When a client exceeds its limit, slowapi returns 429 Too Many Requests with a Retry-After header.

Common Pitfalls

The first pitfall is using get_remote_address behind a proxy. Without X-Forwarded-For handling, every request looks like it came from the load balancer, and you rate-limit yourself off the internet. Configure your reverse proxy to pass the client IP and read it with request.client.host only after Uvicorn’s --proxy-headers is enabled.

The second is in-memory storage with multiple workers. Each worker maintains its own counter, so a “10/minute” limit becomes “10 per worker per minute.” Use Redis.

The third is limiting the wrong key. Limiting by IP punishes shared networks (offices, mobile carriers). Prefer API keys or authenticated user IDs where you have them, with IP as a fallback.

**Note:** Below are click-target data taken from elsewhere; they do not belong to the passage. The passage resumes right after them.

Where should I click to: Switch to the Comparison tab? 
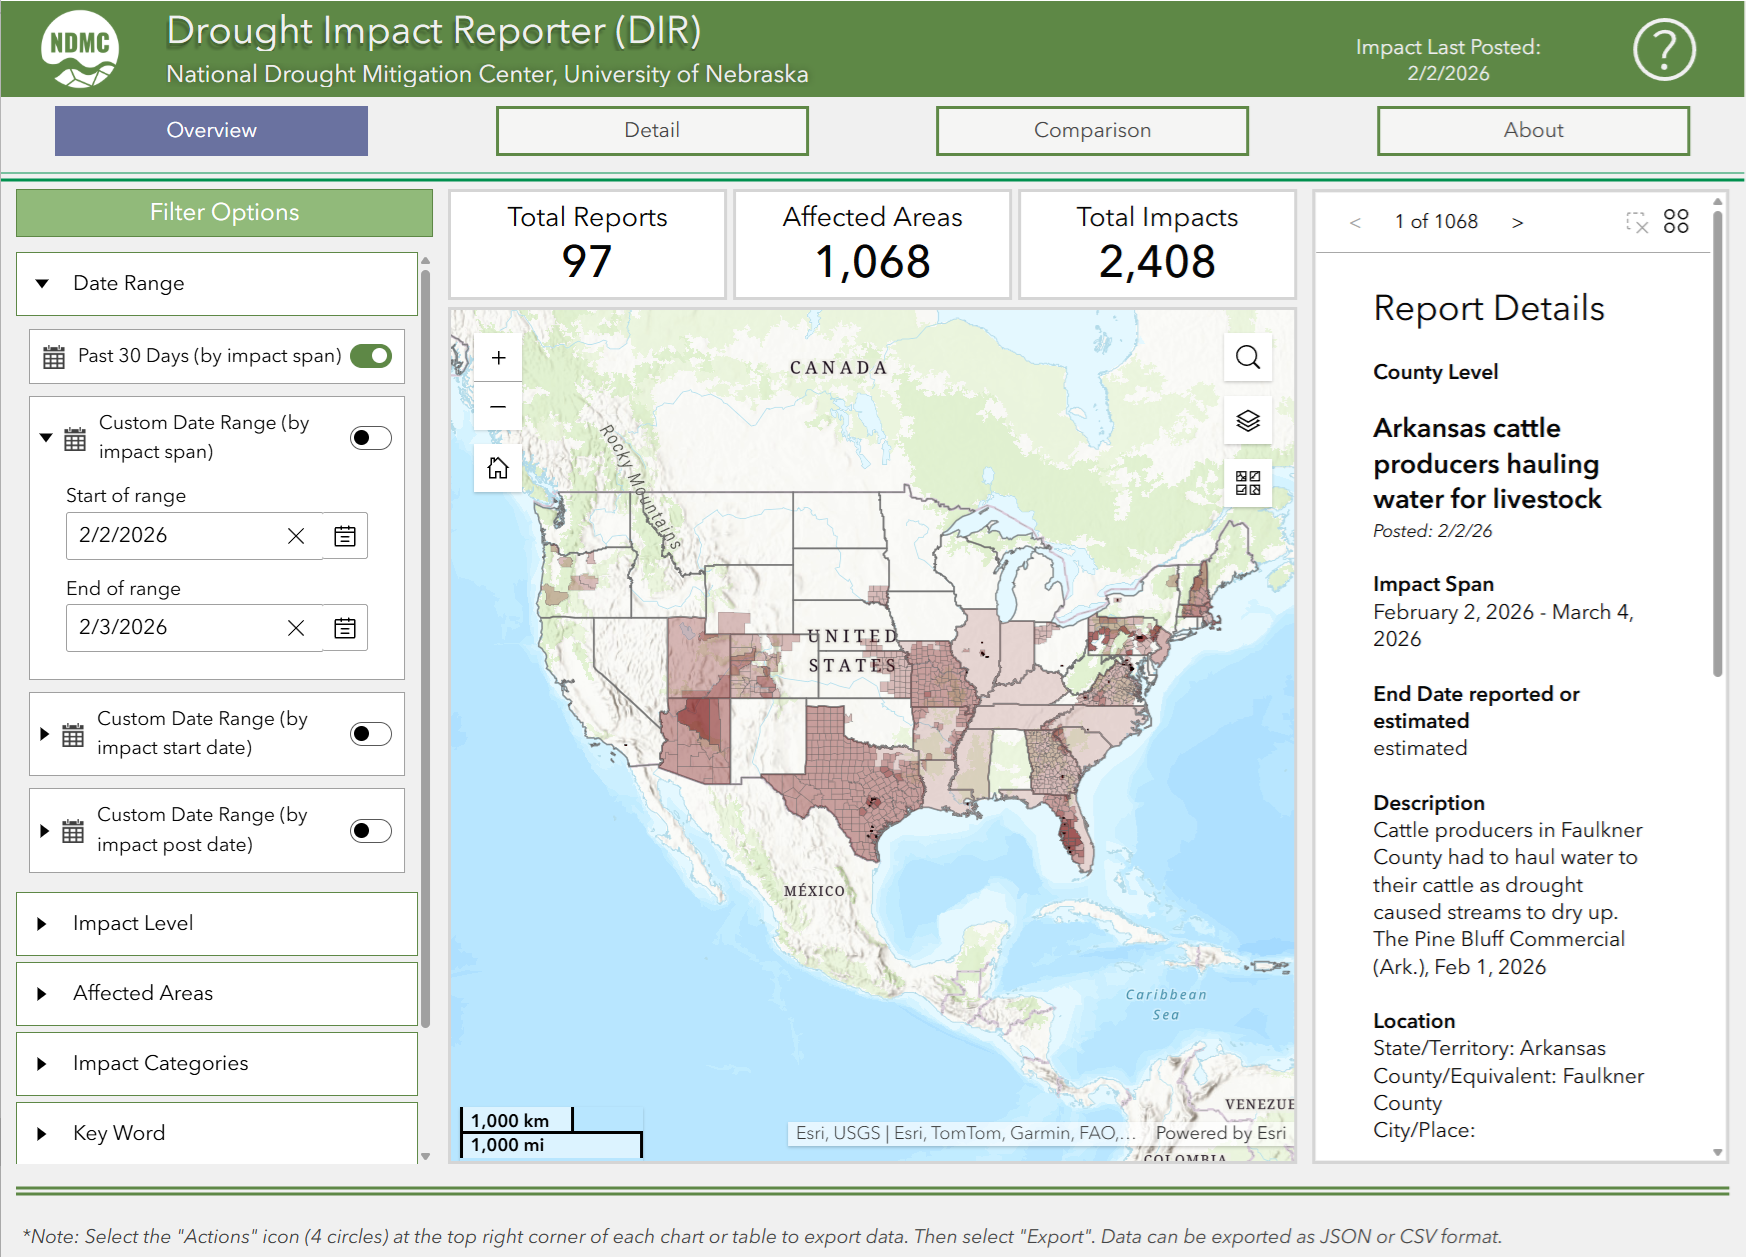[1092, 131]
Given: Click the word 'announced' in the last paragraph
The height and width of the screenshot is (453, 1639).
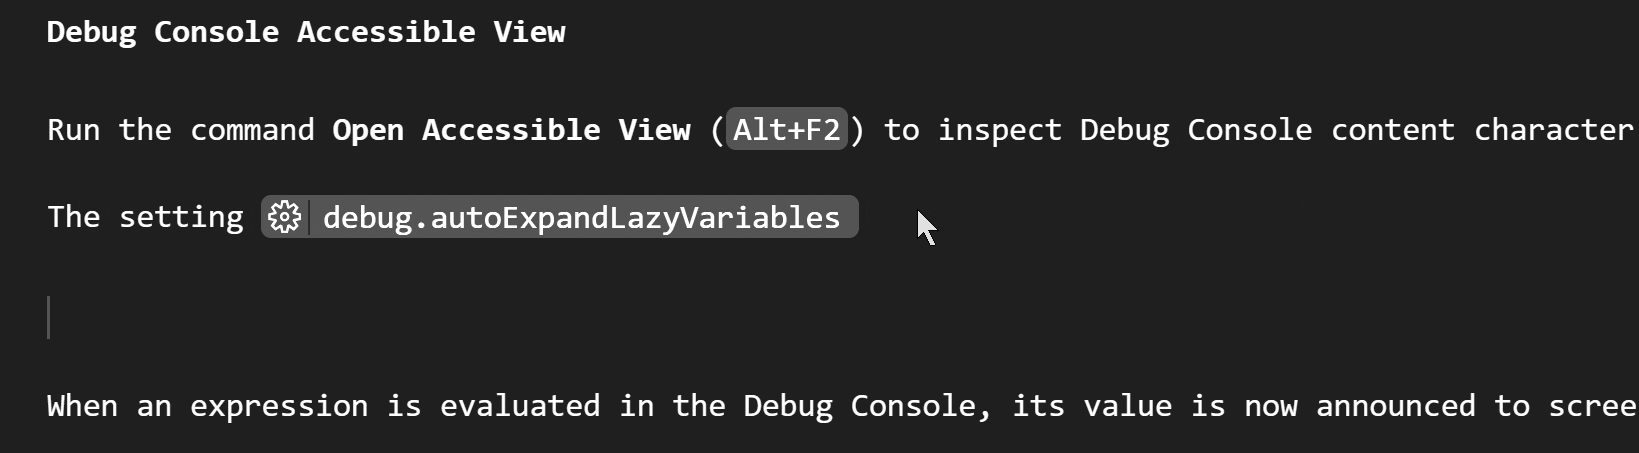Looking at the screenshot, I should point(1395,406).
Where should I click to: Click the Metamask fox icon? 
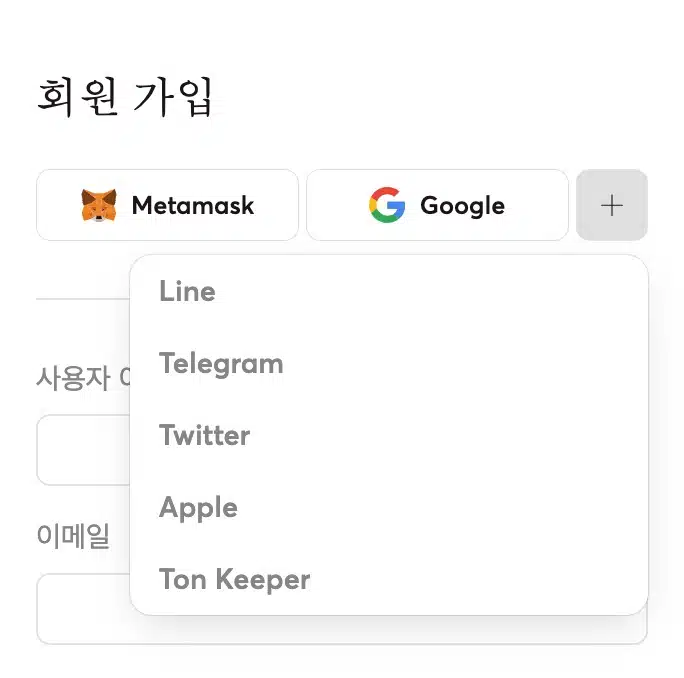pyautogui.click(x=99, y=205)
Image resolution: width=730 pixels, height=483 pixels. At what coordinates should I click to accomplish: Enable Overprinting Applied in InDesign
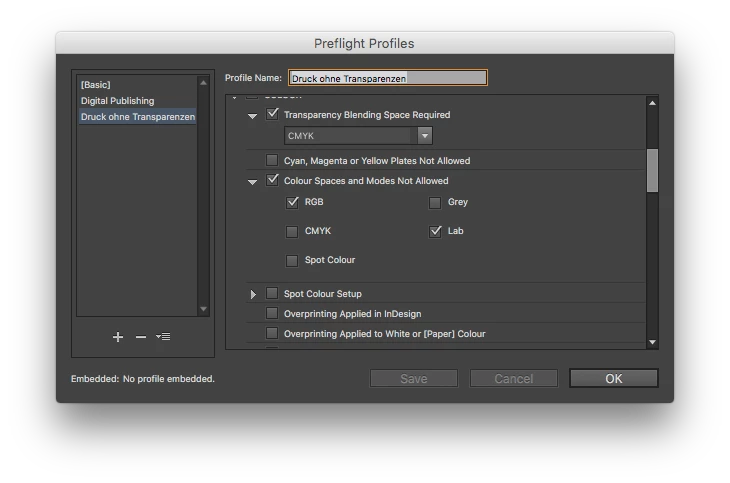tap(272, 313)
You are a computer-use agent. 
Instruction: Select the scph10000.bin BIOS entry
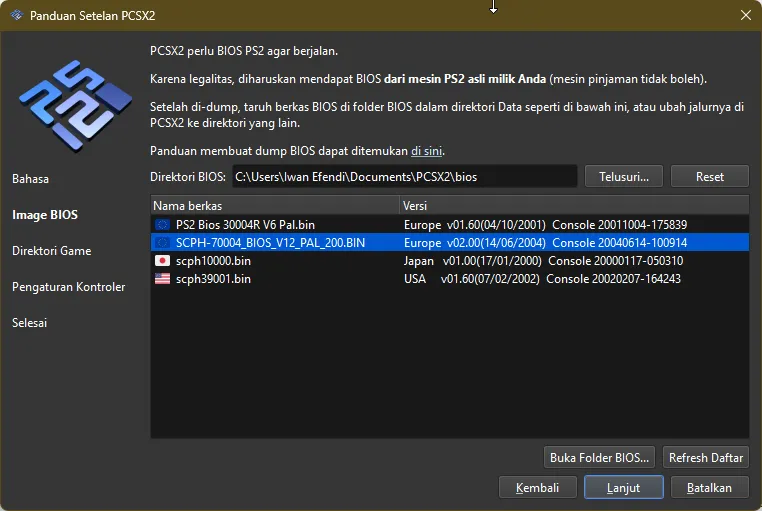[213, 261]
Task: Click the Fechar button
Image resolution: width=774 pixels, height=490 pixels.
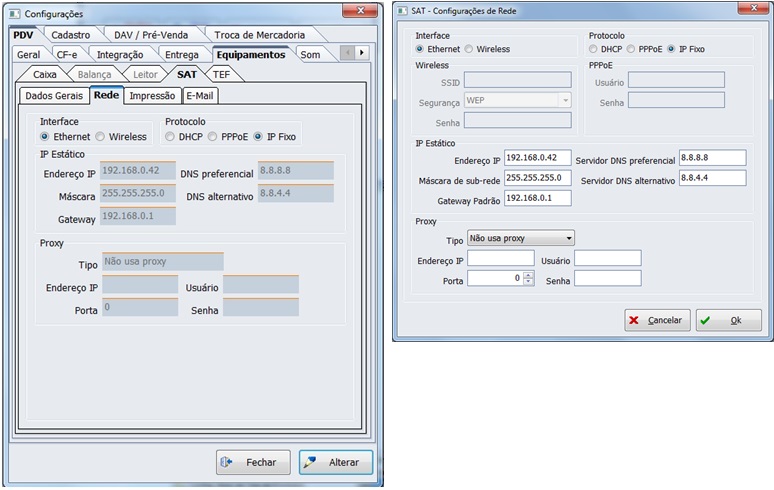Action: pos(253,462)
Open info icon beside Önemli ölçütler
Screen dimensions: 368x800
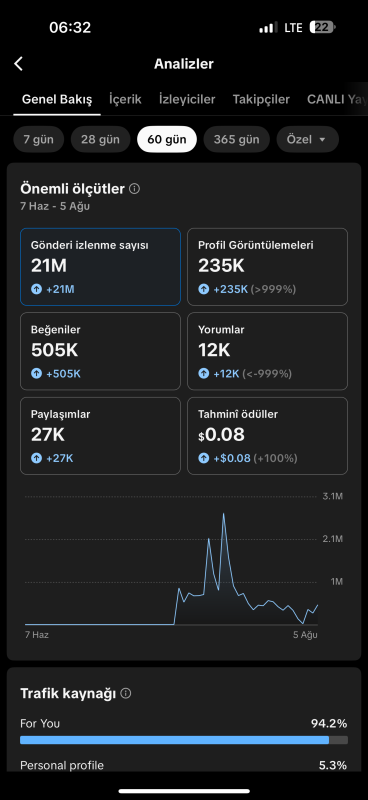(134, 189)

The fourth is forgetting to expose limit info. Clients cannot back off intelligently without X-RateLimit-Limit, X-RateLimit-Remaining, and Retry-After headers.

Practical Tips

Set generous defaults globally and tighter limits on expensive routes individually. Whitelist internal services by checking a header or source IP before the limiter. Log 429s so you can spot abusive patterns and legitimate clients who need a higher tier.

For very high traffic, consider doing rate limiting at the edge (NGINX, Cloudflare, or your API gateway) and using FastAPI’s limiter only as a safety net.

Wrap-up

Rate limiting in FastAPI is mostly about choosing a sensible algorithm, picking a stable key per client, and using a shared store from day one. Get the basics right and you have a calmer API, happier users, and a much quieter on-call rotation.